§ REQUIRED TASKS
#1 In the passage on representative samples and homogeneity, what happens to homogeneity as particle size gets larger?
#2 Using the passage on representative samples and homogeneity, explain why liquids have high homogeneity.
#3 Carry on the passage on representative samples and homogeneity from its last sentence.

§ PAGE EXTRACT
:::

So, what's the difference between a representative sample and homogeneity? As we said representative samples reflect the population, that smallest subset that retains the properties of a population. Homogeneity is more on the batch or sample size, and this means to be a uniform and composition in character. If you think about a liquid, they have high homogeneity. They have a lot of homogeneity because they are very fluid, they can mix, so you get a very blended sample. Agricultural samples on the other hand, by their very nature tend to have low homogeneity. Imagine an apple orchard, no two apples are identical. But if you make the particle size smaller you, actually increase homogeneity. And the converse is true, the larger the particle size the less homogeneity there is.

:::

§ Data drawn from a collection
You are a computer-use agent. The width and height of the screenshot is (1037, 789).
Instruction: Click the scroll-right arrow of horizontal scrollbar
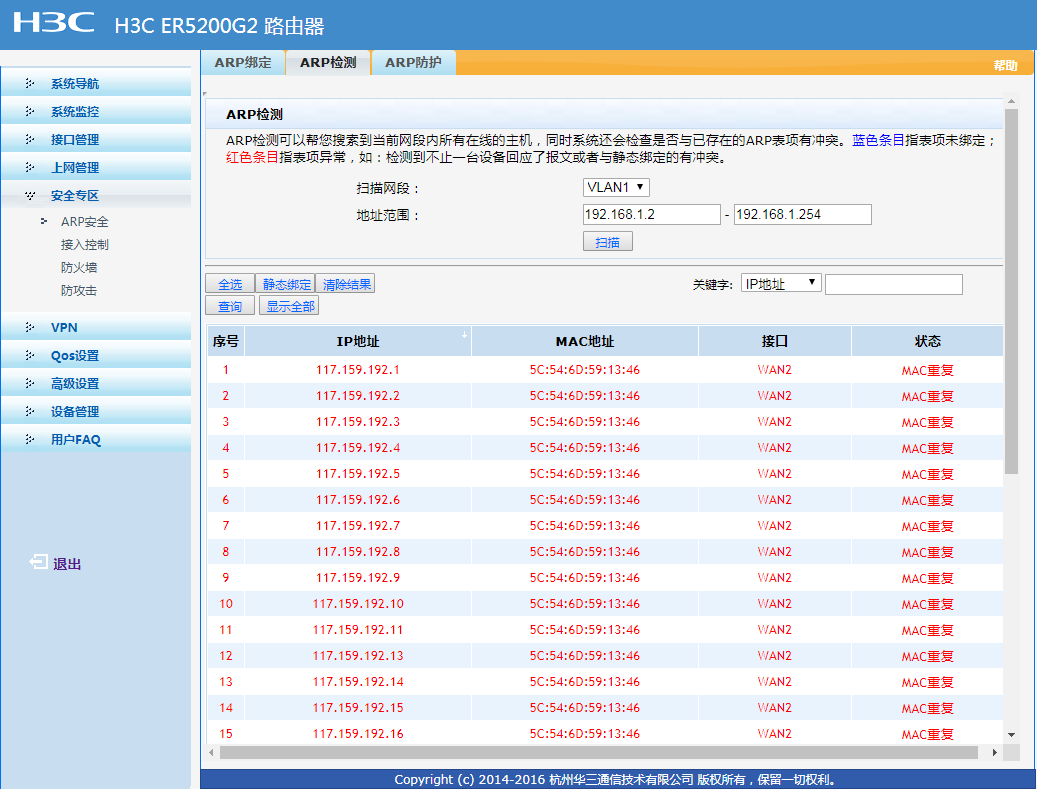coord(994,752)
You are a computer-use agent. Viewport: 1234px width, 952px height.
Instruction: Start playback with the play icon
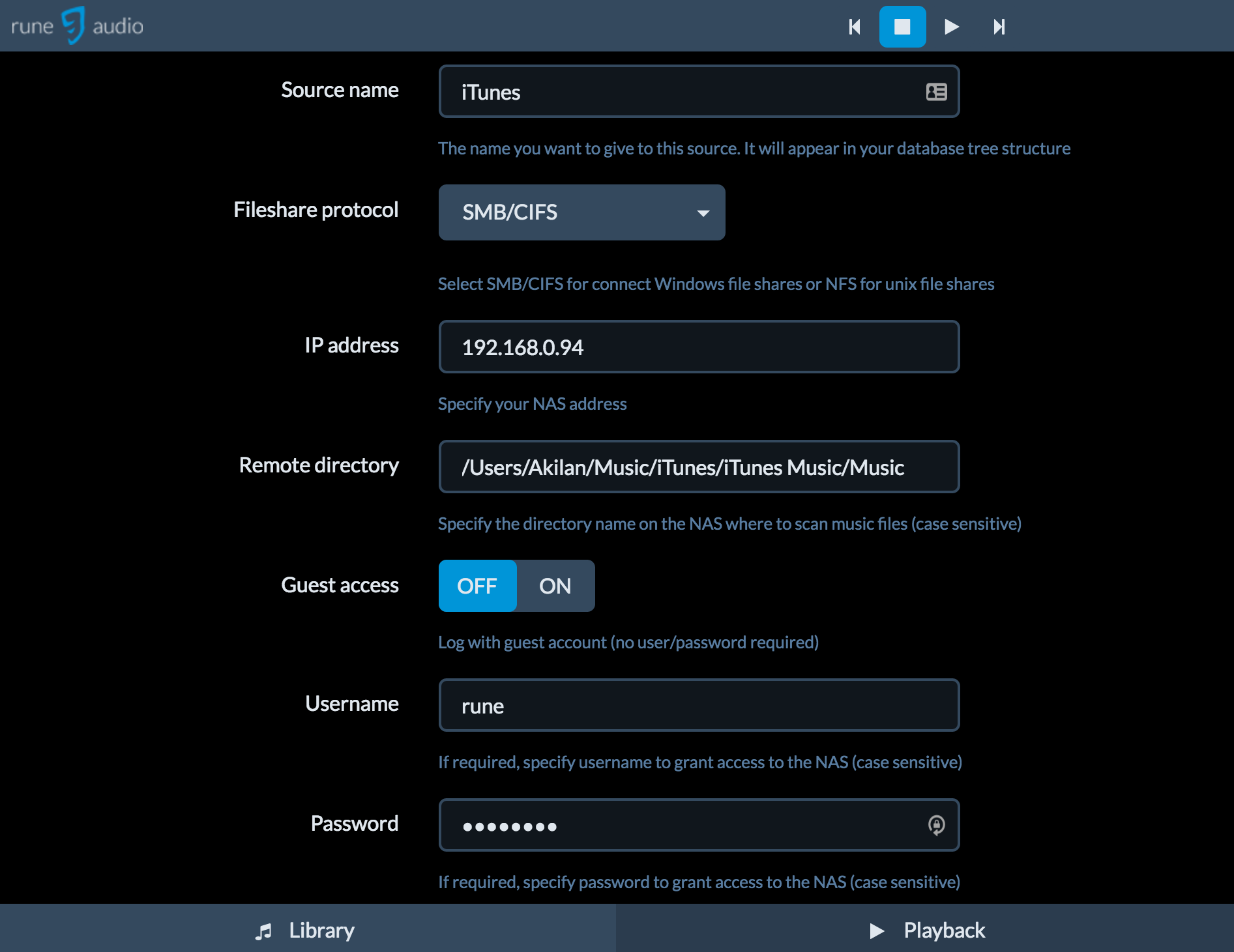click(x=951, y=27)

:::

§ TASK RESPONSES
#1 Homogeneity decreases: the larger the particle size, the less homogeneity there is.

#2 Liquids are very fluid and can mix, which produces a very blended sample. That thorough mixing gives them a uniform character and composition.

#3
Let's talk a little bit about sample homogeneity. Sample preparation is a critical first
step for any analytical process. And sometimes you're like well do I really need to get it down to a very fine particle size? I saw a study where they looked at the different uncertainty levels that are required by an analytical process and the different particle sizes. And what they found was if you have a large range for your uncertainty, like ten percent, and you have a five-millimeter particle size, that's the size of about a pencil eraser, you would need about 125 grams of sample to ensure that you have
homogeneity. But if you have a 1 percent uncertainty, you would need 12, 000 grams of sample in order to ensure that. If you take that size down to 0.5 millimeters or below,
you need a lot less sample. There's another reason too. If you look at the particle and if you're trying to extract it or digest it, if the particle is very large you may or may not get to the center of that particle, you might not be able to digest it, you might not
be able to extract it. But if you do have a smaller particle and you digest or you
extract that particle, you have a better chance of getting your solvent or your acid or whatever you're doing into that particle and being able to break it down for extraction or digestion.
Standards can be an important part of your sample processing. You can add standards before you measure a sample, before you do particle reduction, you can do it at a time where you segregate different pieces of a sample for further particle reduction. These are usually called spiking, recovery standards, or sometimes they call them also standard addition. And you can use them throughout your sample processing in order to track your process, and track how well your process is going to go or how efficient your process is.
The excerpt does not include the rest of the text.